__Supplied text__

But because of Rochester’s failures, she is exiled and again abandoned, to be one without family or friends. If you know the story, she then gains the favor of a missionary suitor, St. John Rivers, who takes her in when she is at his door, in near starvation. He then discovers her to be a determined force. St. John Rivers wants to marry her to take her to India, to be a missionary although neither loves the other. Jane would tell Rochester later, her true love, trying to allay his jealousy: “He (Rivers) is good and great…but as cold as iceberg.”
I find it curious that Charlotte Bronte sensed in the early 19th century that just like St. John Rivers, the church will manifest the effects of the enlightenment: theology veering towards depicting the gospel intellectually and only as a set of facts or information, but not communicate with the heart. The church is “good and great… but as cold as iceberg.” Bronte, throughout the novel, ties in Jane’s spiritual state with her creative, artistic state. Jane is an artist, cast away by society and circumstances from her true love. And the missionary can only present a sound, rational argument why she should join him, and this without love.
This disconnect is, also exemplified in works of van Gogh, where the church is still present in the Starry Night, holding the image together visually. But the Spirit has left the church, swirling into Nature. Her lover Rochester is the emblem of that Nature, swirling in her mind as her salvation. But Rochester, once a wanton world traveler, now is haunted by dark secrets. Though initially, Nature taps into her hunger, Nature herself fails ultimately, as Rochester fails her. But even in a severe, literal hunger that Jane experiences, Bronte also paints a landscape of hope.

__Data lines__

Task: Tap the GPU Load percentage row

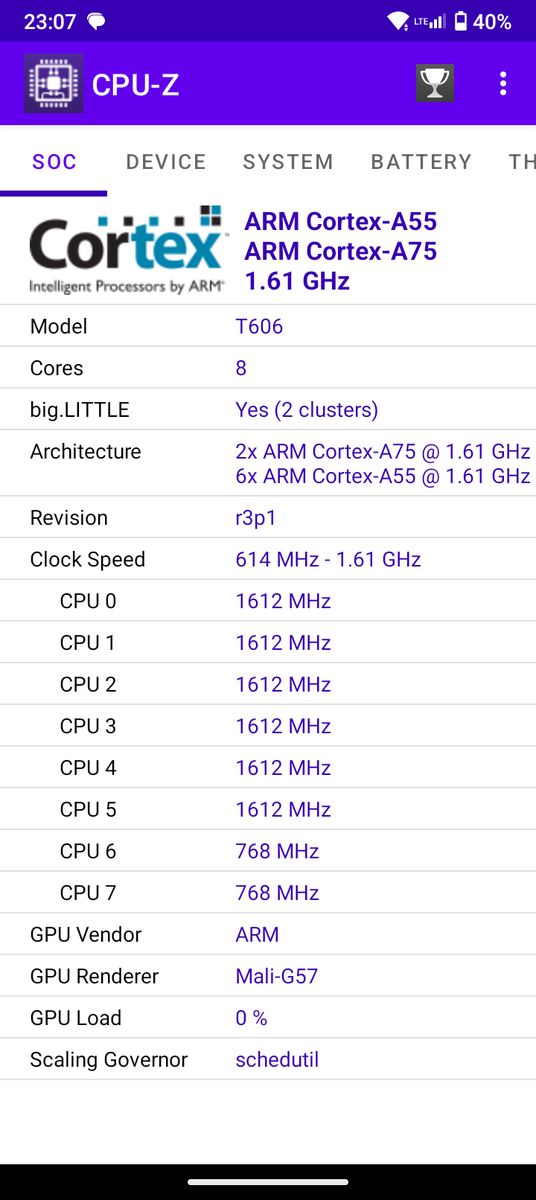Action: (268, 1018)
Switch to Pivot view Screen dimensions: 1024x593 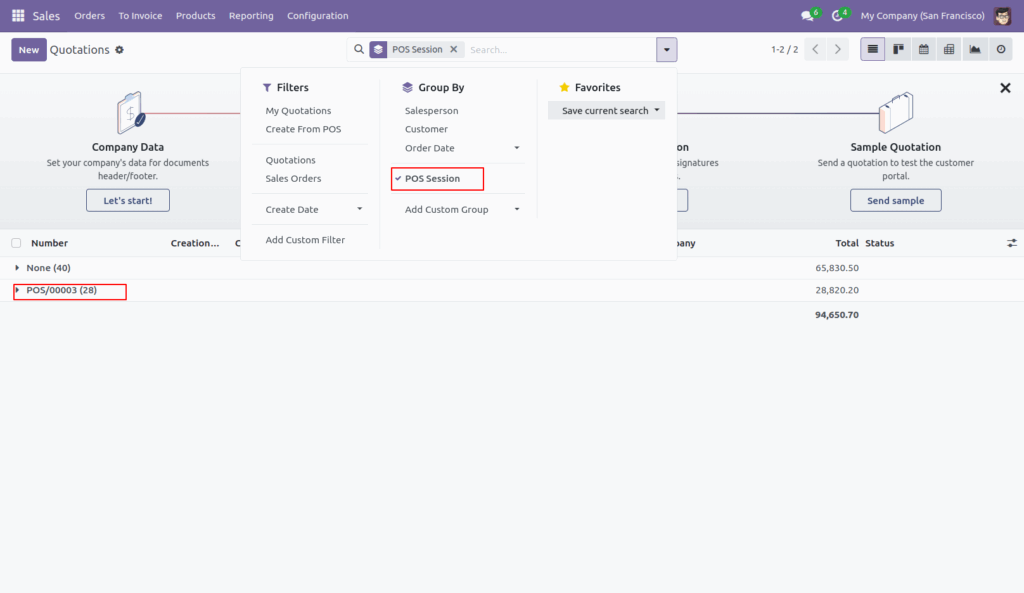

__To do__
(a) Which people does the passage on Bronte's novel name? List every one.
(b) Answer these from the passage on Bronte's novel:
(i) To which country does St. John Rivers want to take Jane?
(ii) In which van Gogh work is the church still present, holding the image together visually?
(iii) According to the passage, what was Rochester once?
The material comes from a source separate from the passage on Bronte's novel.

__Answers to the tasks__
(a)
Rochester
St. John Rivers
Jane
Charlotte Bronte
van Gogh

(b)
(i) India
(ii) The Starry Night
(iii) A wanton world traveler